Тиран | страница 29
И смысл этого поступка — очень простой. Каждый сделавший собственный прорыв по изменению пространства и мира об этом знает. Он знает, что волшебство неразменно, оно просто — есть. Стоит кубом света и воздуха над человеком, решившимся принять вызов высших сил. И за это все тебе удается. От тебя требуется только стоять и этот воздух и свет пропускать.
А потом куб начинает размываться каким-то тревожным чужим течением и первая волна спадает. И тут уже недостаточно просто быть. Чего-то там писать и чирикать. Или плести политические интриги. Тут требуется что-то реально серьезное. И тогда — интуитивно, не сам, не своими руками — тиран и художник приносят свою первую жертву. Не какими-то там далекими людьми (их до этого уже перехоронили пачками: тиран реально, художник символически), а свою жертву. Из тех, кто видел тебя голым. И, разумеется, не сами убивают — а отдают на заклание. Даже если это всего лишь самоубийство (как жена Сталина) или развод и разрыв по-живому (художник не хочет физически никого убивать, но убивает женщину, оставив и ославив, — убивает только за стихи, чтоб они — были).
Что там на самом деле происходит — никто не знает.
Но художник, как и сатрап, в определенный момент должен (хочет) переступить через смерть или публичное распыленье мужа, или жены, или другого близкого человека. Переступить через труп. В прямом смысле этого слова. Потому что они теперь мешают.
Вся печаль и мерзость этого шага в том, что теперь они будут мешать всегда.

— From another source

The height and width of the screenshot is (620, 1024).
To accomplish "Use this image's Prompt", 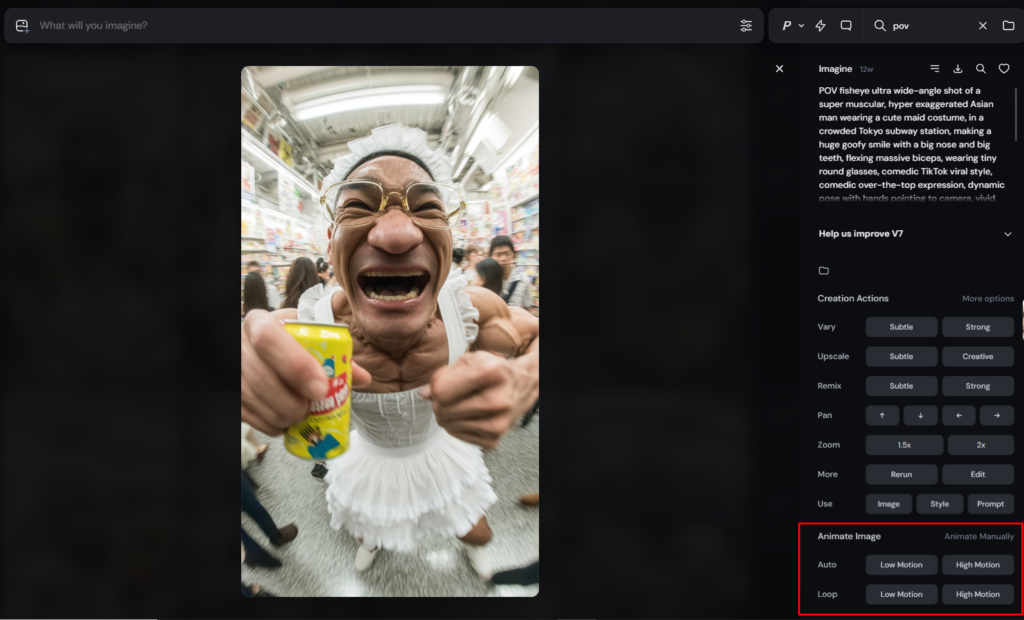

И в ход пойдут (как у наркомана, зависимого от все увеличивающейся дозы уже рукотворного волшебства) все, кто попал под руку: ближний политический / поэтический круг, родные и близкие покойного, сам ты и еще полстраны и некоторые отдельные народности.

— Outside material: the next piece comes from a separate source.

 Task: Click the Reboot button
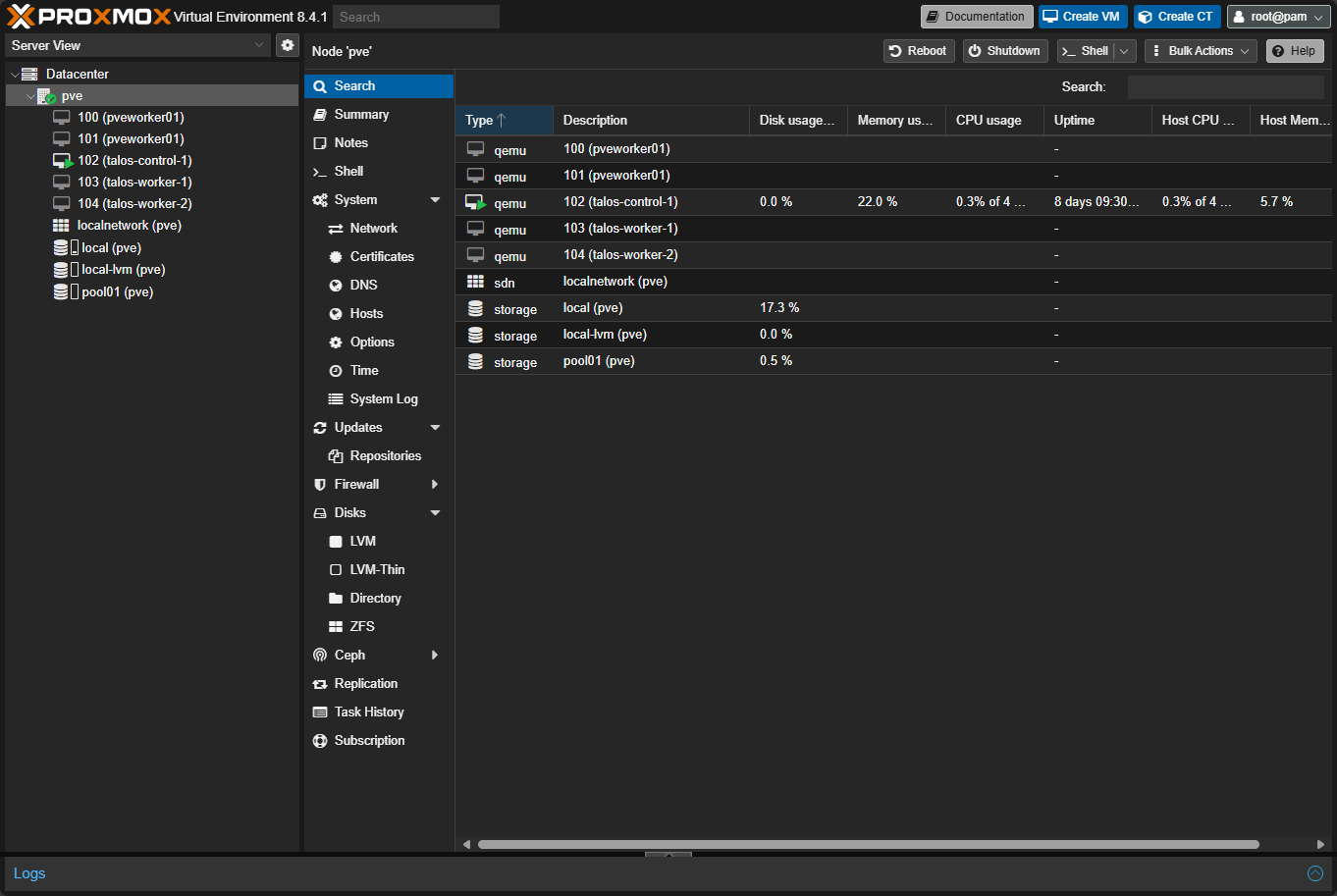coord(919,51)
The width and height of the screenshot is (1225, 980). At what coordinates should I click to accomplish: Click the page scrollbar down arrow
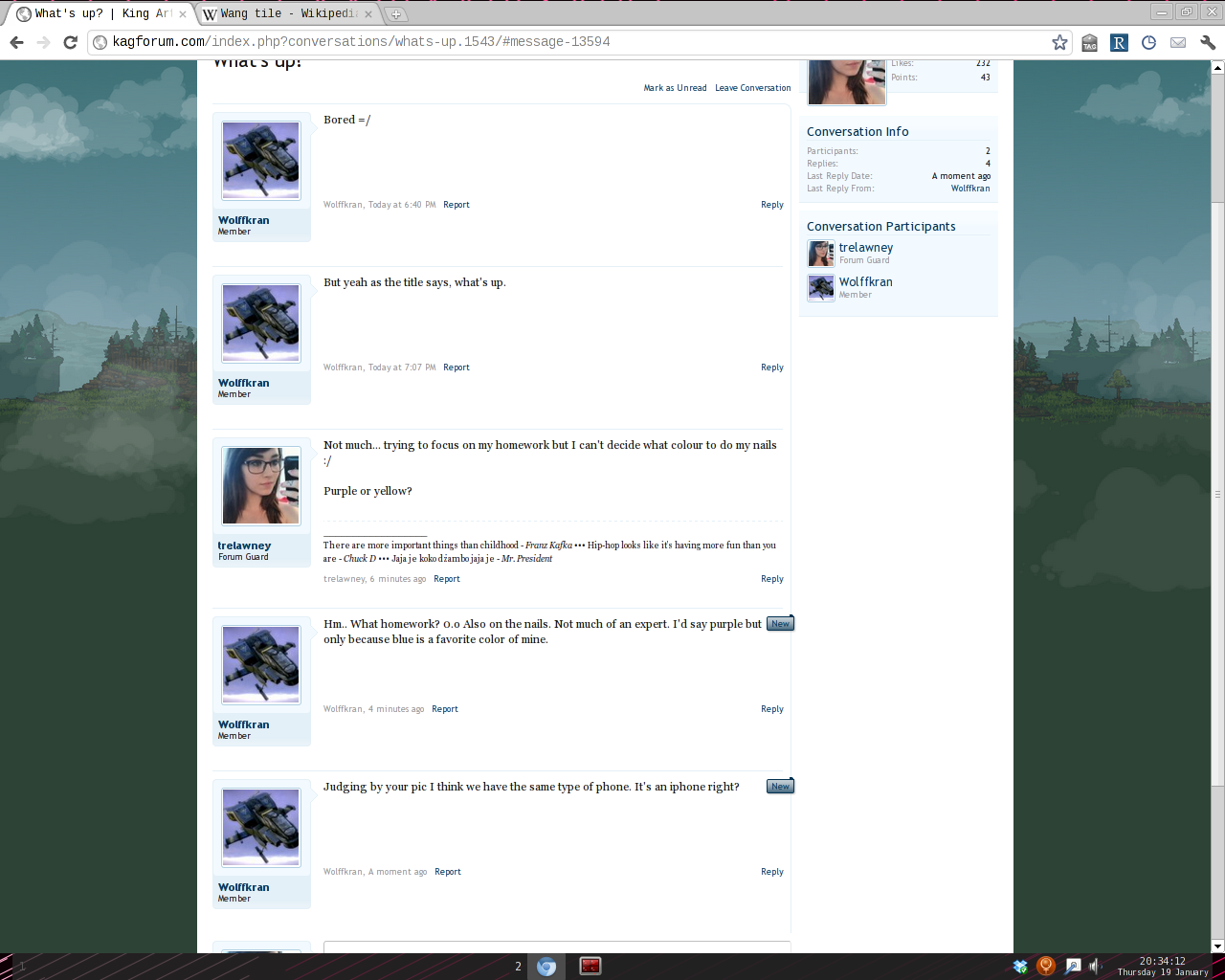tap(1217, 947)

Тиран будет расчищать пространство у пьедестала (чтоб никто не подошел незамеченным: у китайских императоров что-то было подобное — не ближе чем на 10 метров), художник (все-таки какое мерзкое слово, если оно не касается впрямую рисовальщика) косит вокруг себя родных и близких, не приезжая попрощаться перед символической смертью. Косит — чтобы услышать новый свой голос. Чтобы опять оседлать волну.

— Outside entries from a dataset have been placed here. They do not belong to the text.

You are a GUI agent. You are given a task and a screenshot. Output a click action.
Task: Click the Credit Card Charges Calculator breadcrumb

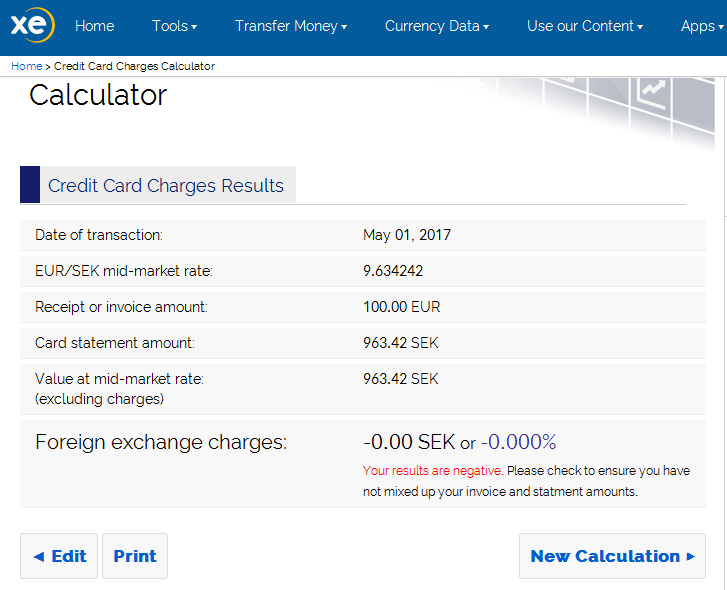tap(134, 66)
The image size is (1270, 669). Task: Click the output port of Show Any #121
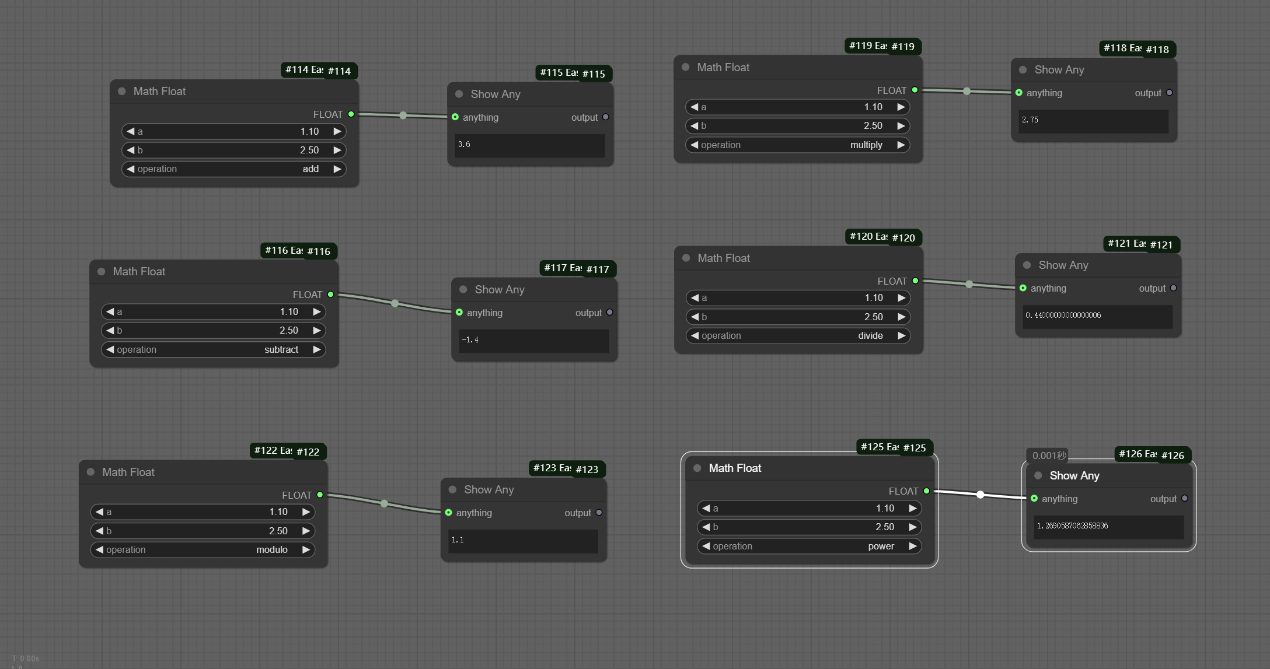coord(1173,288)
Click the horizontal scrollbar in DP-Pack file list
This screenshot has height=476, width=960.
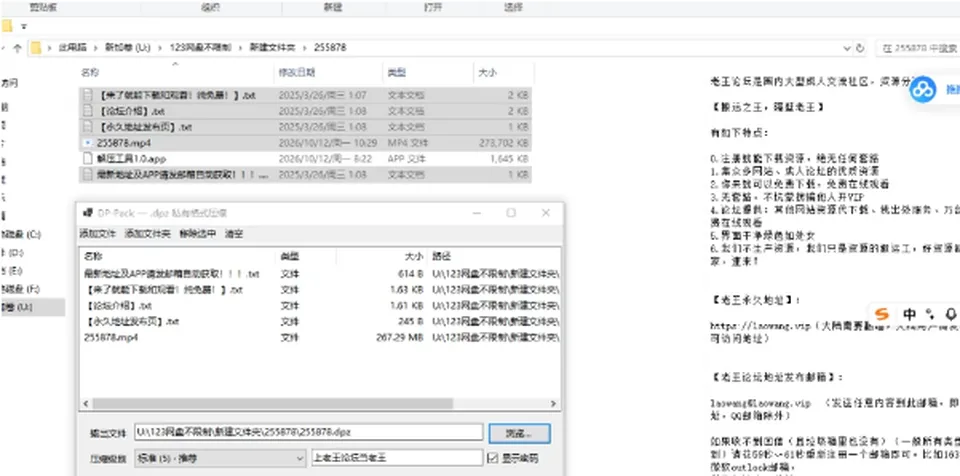272,404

Для этого вождь насилует страну и народ, а художник — самого себя.
Особой разницы я не вижу.
Дальнейшее — тоже немногим различно.
Тиран — закукливается (закрывается, запирается в кабинете: он уже видел этот страшный кабинет во сне). Художник — выворачивается.
Тиран резко забывает о своем детстве (все эти салки, садики, совочки, куличи — не для мифа, у тиранов — детство почти ересь), художник неожиданно о нем вспоминает и начинает его потрошить.